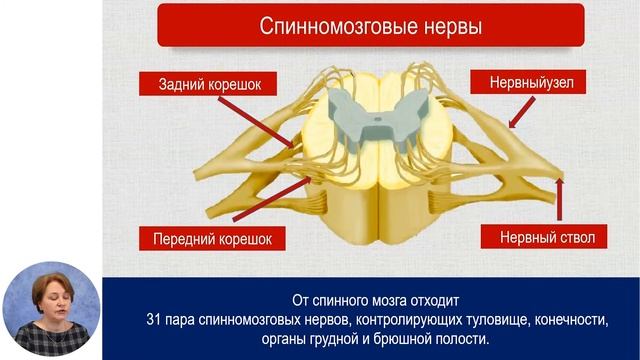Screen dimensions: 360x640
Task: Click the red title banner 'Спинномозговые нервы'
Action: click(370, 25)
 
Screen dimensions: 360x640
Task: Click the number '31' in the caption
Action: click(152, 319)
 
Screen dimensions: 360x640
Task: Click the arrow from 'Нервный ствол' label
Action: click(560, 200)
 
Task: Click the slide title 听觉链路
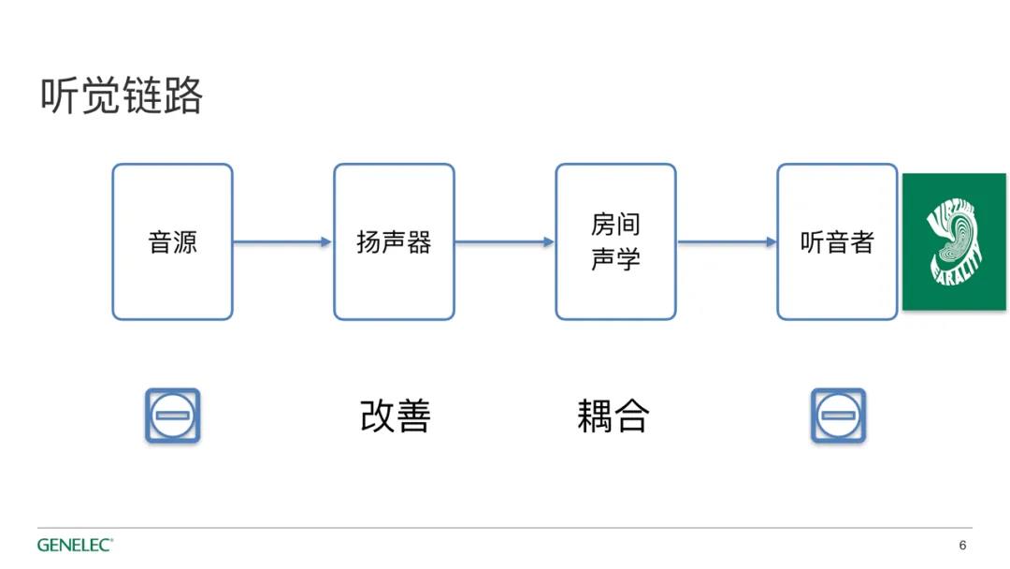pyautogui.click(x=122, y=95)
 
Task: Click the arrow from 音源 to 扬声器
○ ○ ○ ○ ○ ○ ○
REQUEST: Rewrite all of the items above, swapping every occurrence of "Screen dimensions" for "Screen size" and changing nothing else. Leave the pictures out of your answer.

TASK RESPONSE:
Screen size: 360x640
Task: Click the red title banner 'Спинномозговые нервы'
Action: click(370, 25)
 
Screen size: 360x640
Task: Click the number '31' in the caption
Action: click(152, 319)
 
Screen size: 360x640
Task: Click the arrow from 'Нервный ствол' label
Action: click(560, 200)
 
Task: Click the slide title 听觉链路
pyautogui.click(x=122, y=95)
 
Task: Click the arrow from 音源 to 扬声器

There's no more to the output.